For safety-critical loads, a DC UPS is recommended
The quality and reliability of the mains voltage plays an important role in the design of a system. An uninterruptible power supply (UPS) is particularly recommended in applications with safety-relevant loads, such as systems for plant safety (e.g. light barriers, emergency stop switches, etc.), emergency lighting or pumps in municipal water treatment.
Mains failures and similar fault situations can be bridged in this way in conjunction with a battery. The buffer time depends on the selected battery size and the load. Depending on requirements, it is suitable for a short or longer buffer time. If the longest possible buffer time is required until a repair is carried out, a larger battery is needed. Small batteries, which have correspondingly shorter buffer times, are sufficient to shut down machines and bring them to a safe state.

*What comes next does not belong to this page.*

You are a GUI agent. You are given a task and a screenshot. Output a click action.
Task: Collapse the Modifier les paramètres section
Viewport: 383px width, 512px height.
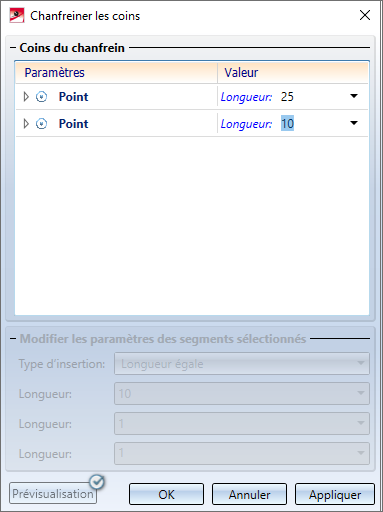pyautogui.click(x=13, y=339)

Critical loads and applications can be optimally protected depending on the objective and with sufficient local grid quality. In our customer example mentioned above, the DC UPS and the battery are connected between the respective load and the electronic circuit breaker. The customer chose a UB10.241 with the UZK12.261 a lead-acid battery module with 25Ah, for the mentioned device combination. With an already aged battery and 10A load, this results in a buffer time of at least 40 minutes. In the existing example, this bridges the expected failures and increases the availability of the system. Continuous operation is thus ensured.
The availability of a system determines production costs
An all-round reliable power supply system – consisting of high-quality power supply units, redundancy and buffer modules is a wise investment. The system can permanently reduce production costs during the operating phase and even pays for itself before the first failure.

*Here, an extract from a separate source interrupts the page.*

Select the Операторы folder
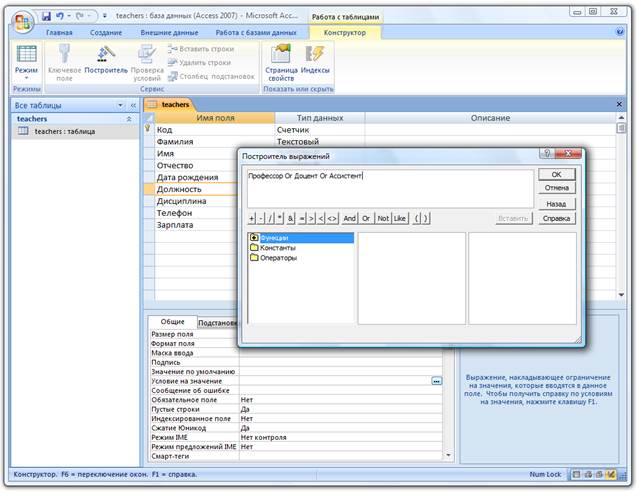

This is because downtime costs include more than the lost profit due to a lower production output. Other additional costs, some obvious and some hidden, are almost impossible to prevent. For example, there may be increased personnel costs, due to the deployment of qualified service teams or the extra work required of the overall staff, to make up for the production downtime. Even smaller factories can quickly be affected by downtime costs of up to tens of thousands of euros.

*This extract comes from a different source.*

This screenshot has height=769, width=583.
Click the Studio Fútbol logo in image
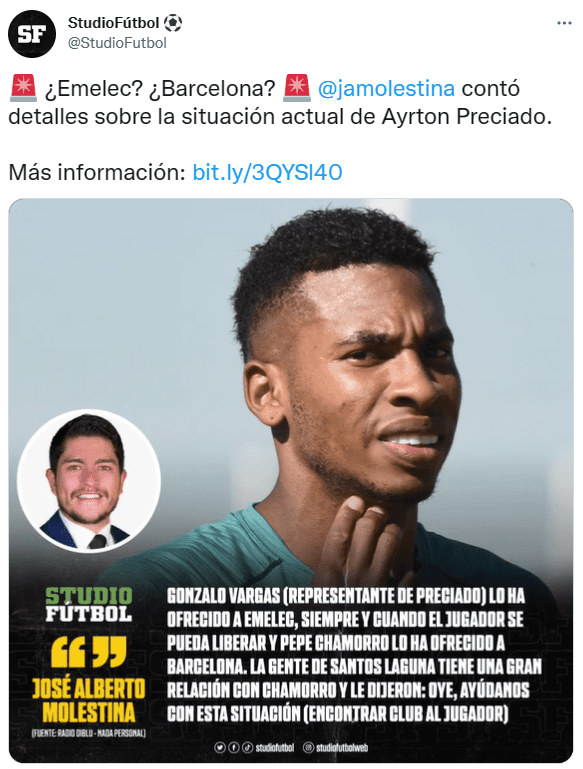point(89,605)
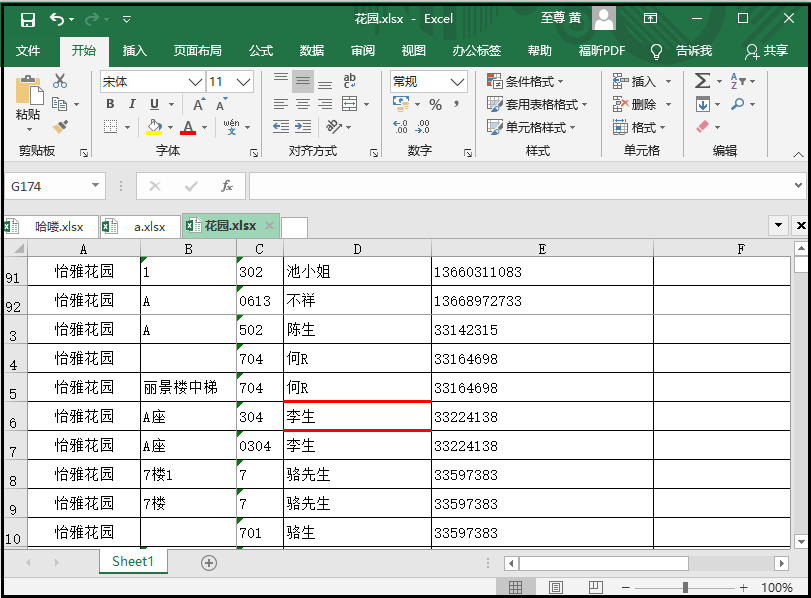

Some basic components can only be kept in the machine for a short time, depending on the industry. If spare parts are not readily available, the costs of disposing of the raw materials or products and, if necessary, cleaning the machine are added to the costs of lost production. This is the case, for example, in the chemical and pharmaceutical industries or in food processing machinery.
One solution to reduce such downtime costs is to keep all spare parts immediately available in stock. Another option is to rely on a permanently available and reliable power supply system. Overall, the latter is more cost-effective.
This can be illustrated with the help of a small rough calculation. Even in the first few minutes of a failure, which are required for the detection of the fault alone, the additional costs for an improved, constantly reliable DC power supply are exceeded by the direct failure costs.
Does a systems approach make more sense than stand-alone devices?
To increase the availability of a system, the focus should not only be on an individual power supply unit, but on the holistic power supply system, which is made up of safety-relevant components. This system solution pays off for the user in every phase of the system’s life and prevents high downtime costs.